I wanted to thank weelicious for me winning the BIALETTI Aeternum pan!! I threw out all my non-stick pans because of how unsafe/unhealthy they can be and mine were all scratched up. I am so happy and excited to use this pan that is safer! It came in the mail and I was so excited I have never won anything so it was like christmas!!!! And getting cooking things is what makes me extra psyched!!!





thank you again!!!!!!


my boys...they are amazing..i wish they wouldn't grow so fast

Monday, March 14, 2011

The Little We Can Do to Help

My friend's shop and a few other shops are working together to make a shirt to help those in Japan who suffered the earthquake and tsunami in Japan. It is so tragic and we wish there was more that we could do but we don't know what. So they decided to make a shirt and donate all profits to American Red Cross Japan.

Please help support this cause if you can!
here is their story

ALOHA FOR JAPAN

March 11, 2011

Hawaii’s based GRP HOME CO. has gotten together to raise money for our friends and family in Japan. The ALOHA FOR JAPAN Tshirt will be available at these local retailers in Hawaii and is set to release on Monday March 14 2011. The retail price for this Tshirt will be 20.00 and all profits will be donated towards the Red Cross. Available in Mens Sizes.

Available at the following locations
BUTI-GROOVE HAWAII
500 Piikoi Street
Honolulu, HI 96814
808-589-2884

FITTED HAWAII
1438 Kona St. #B
Honolulu, HI 96814
808-942-3100

IN4MATION WARD WAREHOUSE
1050 Ala Moana Blvd.
Honolulu, HI 968`4
808-597-1447

BAREFOOT LEAGUE
880 Kapahulu Ave.
Honolulu, HI 96816
808-734-0200

Lets help our friends and family in Asia in this great time of need.

__________

COMPLETE THE FOLLOWING —
**A)** Answer these questions using the blog excerpt above:
(i) What pan did the writer win from weelicious?
(ii) What is the retail price of the ALOHA FOR JAPAN T-shirt?
(iii) What is the street address listed for FITTED HAWAII?
**B)** Translate this sentence from the blog excerpt above into Spanish: "It is so tragic and we wish there was more that we could do but we don't know what."
**C)** Pick up the blog excerpt about the ALOHA FOR JAPAN T-shirt right after its final sentence and write a continuation.

GIVEN RECORDS —

__________

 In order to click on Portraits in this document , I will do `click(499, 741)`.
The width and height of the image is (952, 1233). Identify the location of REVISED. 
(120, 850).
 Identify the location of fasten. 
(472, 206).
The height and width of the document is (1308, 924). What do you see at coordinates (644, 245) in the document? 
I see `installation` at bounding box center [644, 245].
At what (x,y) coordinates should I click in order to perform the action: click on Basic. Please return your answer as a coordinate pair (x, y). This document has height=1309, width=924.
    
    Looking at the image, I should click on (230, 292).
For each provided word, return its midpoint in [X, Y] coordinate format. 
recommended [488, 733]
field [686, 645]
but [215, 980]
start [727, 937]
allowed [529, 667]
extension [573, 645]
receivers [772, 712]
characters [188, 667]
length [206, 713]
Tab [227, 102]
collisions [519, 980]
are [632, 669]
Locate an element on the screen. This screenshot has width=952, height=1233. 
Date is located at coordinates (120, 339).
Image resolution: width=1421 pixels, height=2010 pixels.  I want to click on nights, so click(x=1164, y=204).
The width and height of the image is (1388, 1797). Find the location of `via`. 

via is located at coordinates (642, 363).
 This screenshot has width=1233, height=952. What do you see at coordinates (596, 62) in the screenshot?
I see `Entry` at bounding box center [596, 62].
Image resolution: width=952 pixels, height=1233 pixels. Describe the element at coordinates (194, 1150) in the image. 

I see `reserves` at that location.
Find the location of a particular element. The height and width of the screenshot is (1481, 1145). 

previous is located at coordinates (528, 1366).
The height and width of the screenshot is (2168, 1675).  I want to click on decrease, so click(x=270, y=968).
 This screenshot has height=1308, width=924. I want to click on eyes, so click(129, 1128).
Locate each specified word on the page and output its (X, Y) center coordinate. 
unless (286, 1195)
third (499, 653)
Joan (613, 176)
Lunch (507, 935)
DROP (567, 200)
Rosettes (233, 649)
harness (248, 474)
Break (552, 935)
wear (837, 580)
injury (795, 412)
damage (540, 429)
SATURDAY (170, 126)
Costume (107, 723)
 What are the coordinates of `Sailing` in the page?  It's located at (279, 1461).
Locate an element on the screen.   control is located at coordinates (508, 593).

__________

PER-TASK OUTPUTS —
**A)**
(i) The BIALETTI Aeternum pan.
(ii) 20.00.
(iii) 1438 Kona St. #B.

**B)** Es tan trágico, y desearíamos poder hacer más, pero no sabemos qué.

**C)**
Aloha for Japan

Tuesday, March 1, 2011

Beach Days are Here

This past weekend we went to the beach and it was really fun. As much as I hate being sandy and dirty and salty, I love how beautiful it is at the beach and the water is clear and it makes me smile. R loves it so much he just charges the ocean even if it's too deep! Crazy! Z on the other hand, is cautious and stays close to shore and loves to walls on the sand and make little pools. I am not obsessed with the ocean and want to take R there all the time. Free fun and gets the energy out. He's a bundle of energy I don't know what to do with him most of the time. I am trying my hardest to save money and not spend anything..times are extremely tough right now financially..it's the most stressful time in my life. I am back to my 18 year old days of having a roommate and only being able to eat pasta noodles with parm cheese and quesadillas..but it's not so bad because I love those things but health wise, i don't think it's all that healthy! HAHAHAHA I hope we can look back on these times and be grateful for everything else!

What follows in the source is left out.